The joint World Bank-ONE campaign report has revealed that the gender gap in the African agriculture sector is a key hindrance to the agricultural development.
The report titled Leveling the field: improving opportunities for women farmers in Africa, was launched on the sidelines of the 10th Comprehensive African Agriculture Development Plan Partnership Platform (CAADP PP) currently under way in Durban.
The report, which targeted six African countries including Malawi, further calls for African policy makers, donors and development
organizations to help bridge the gap.
“These organizations [policy makers, donors, development organisations] have turned their attention to this costly gender gap, but their effort could be enhanced by a better understanding of the underlying factors that cause the gender gap,” says the report.
The report which used data collected by national statistics office covered more than 40 percent of Sub-Saharan African population.
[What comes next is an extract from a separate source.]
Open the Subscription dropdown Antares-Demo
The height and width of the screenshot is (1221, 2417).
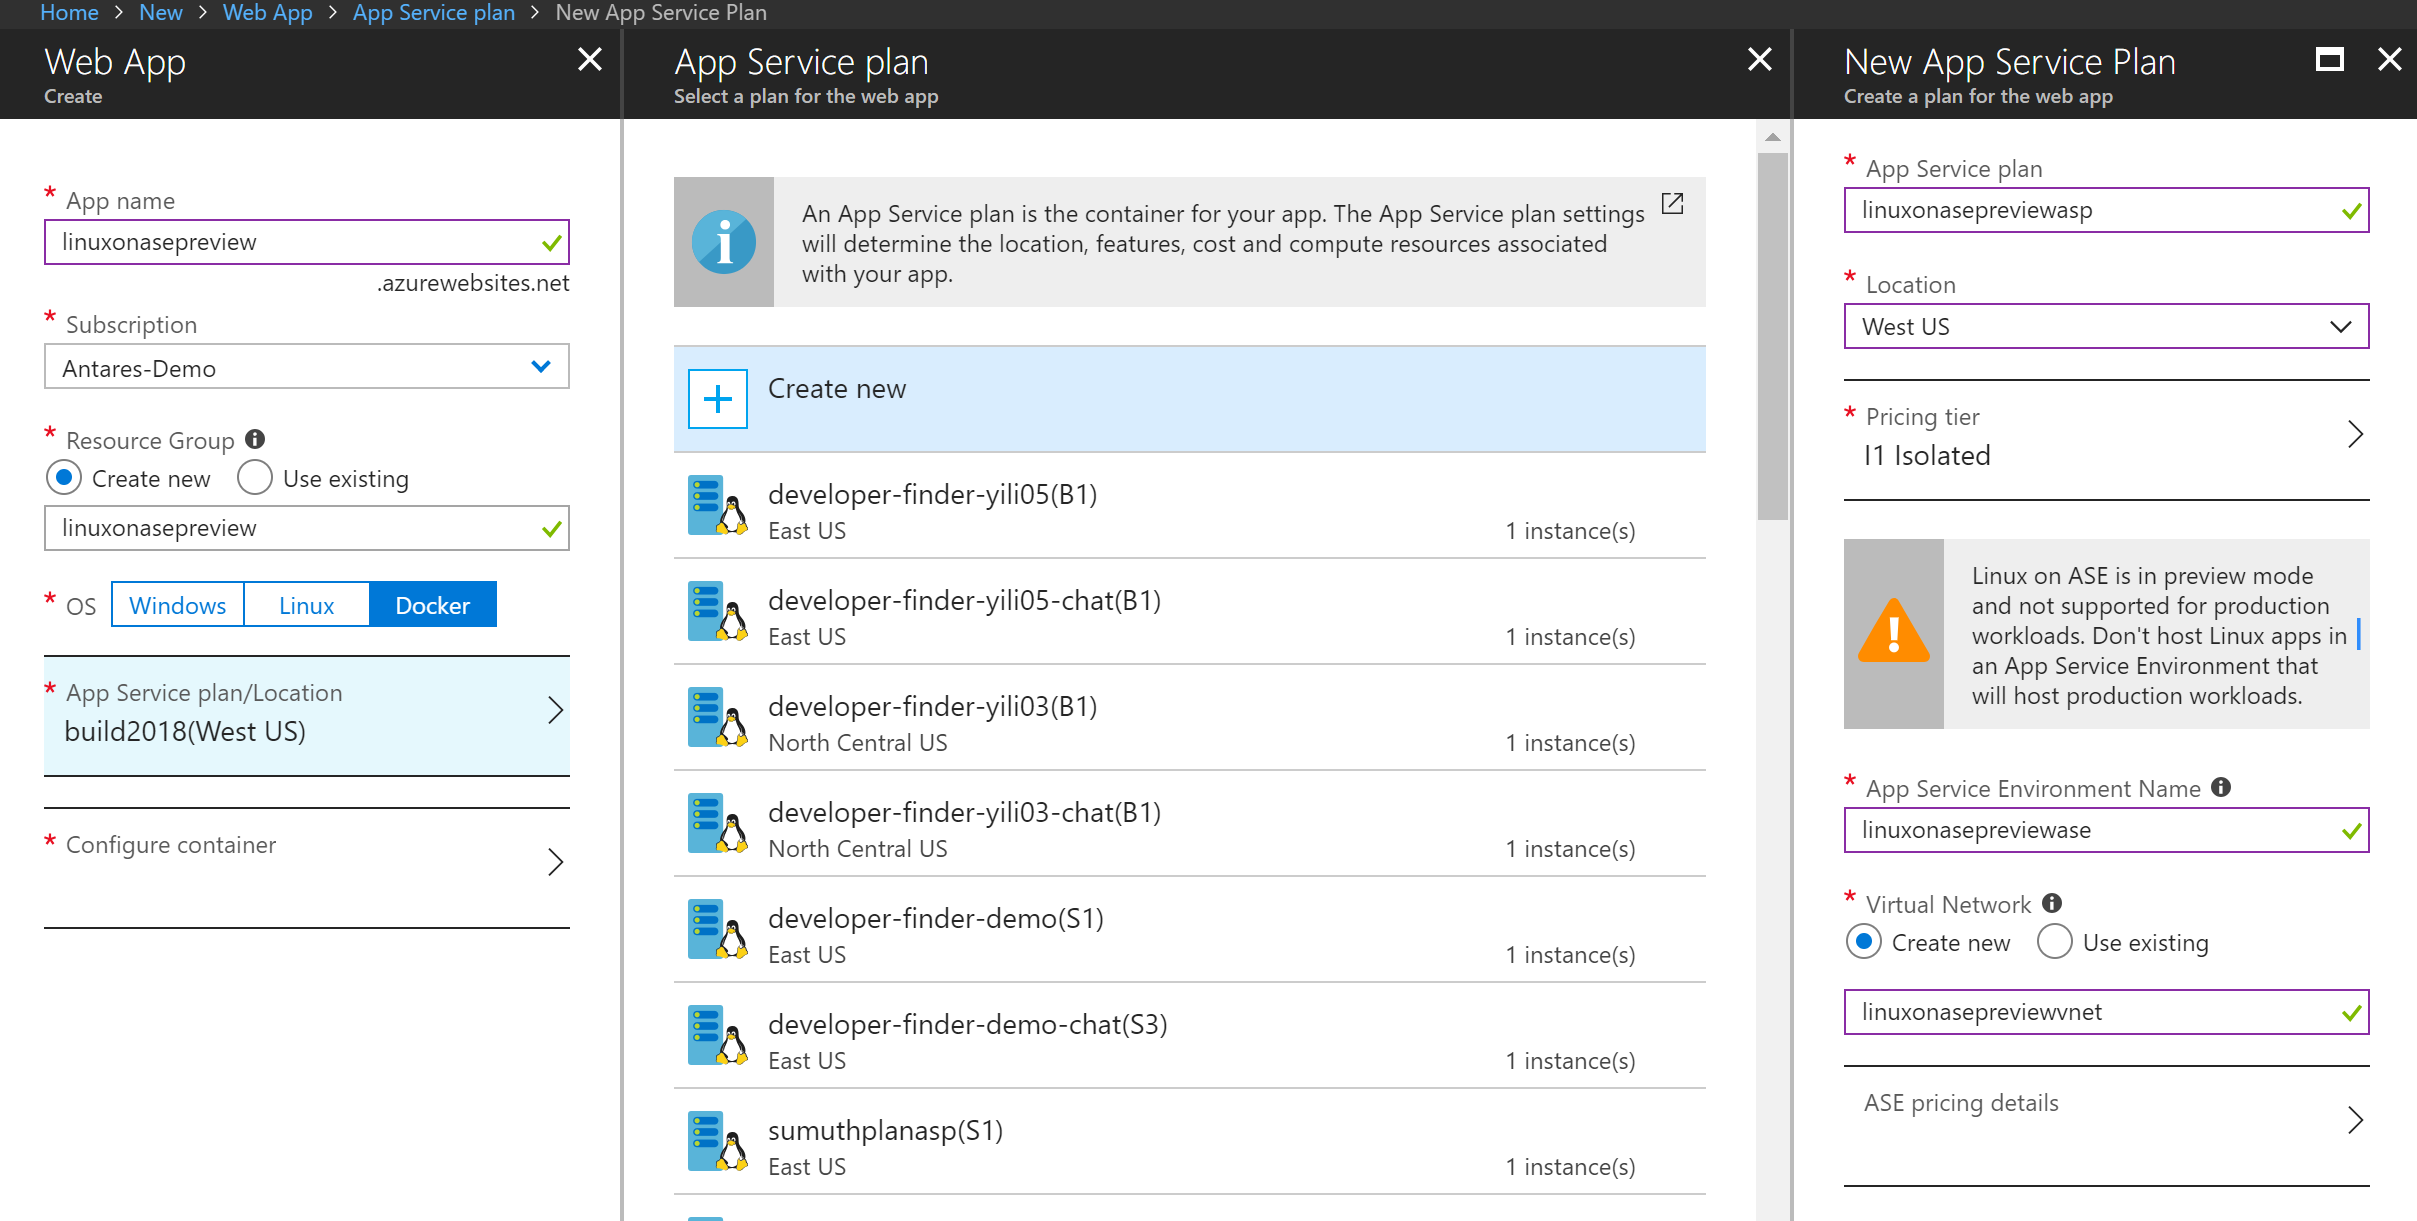click(x=306, y=367)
In Malawi, according to the report, on average, plots managed by women are 25 percent less per hectare than plots managed by men.
“This is so because women use lower levels of inputs including seeds, inorganic fertilizer, extension services and the burden of child care all contribute to the gender gap,” reads the report.
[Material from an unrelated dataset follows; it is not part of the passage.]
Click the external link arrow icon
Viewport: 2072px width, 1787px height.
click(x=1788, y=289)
The report recommends that future agricultural policy interventions must ensure that females access and use the same amount of key productive input as male farmers and consideration of women, child care and other household responsibilities must be put in place.
Director general for Women and Resources in Eastern and Southern Africa Abby Mugugu-Mhene said women’s efforts need to be encouraged and recognized for maximum production.
“We note and appreciate that the African Union and its member states have taken steps to ensure that gender issues and the role of women are a top priority and this is evidenced by the ratification and ascension to a number of international and regional instruments that promote and protect the rights of women.”
She urged African leaders to revisit national agricultural plans and incorporate interventions aimed at narrowing the gender gap in agriculture.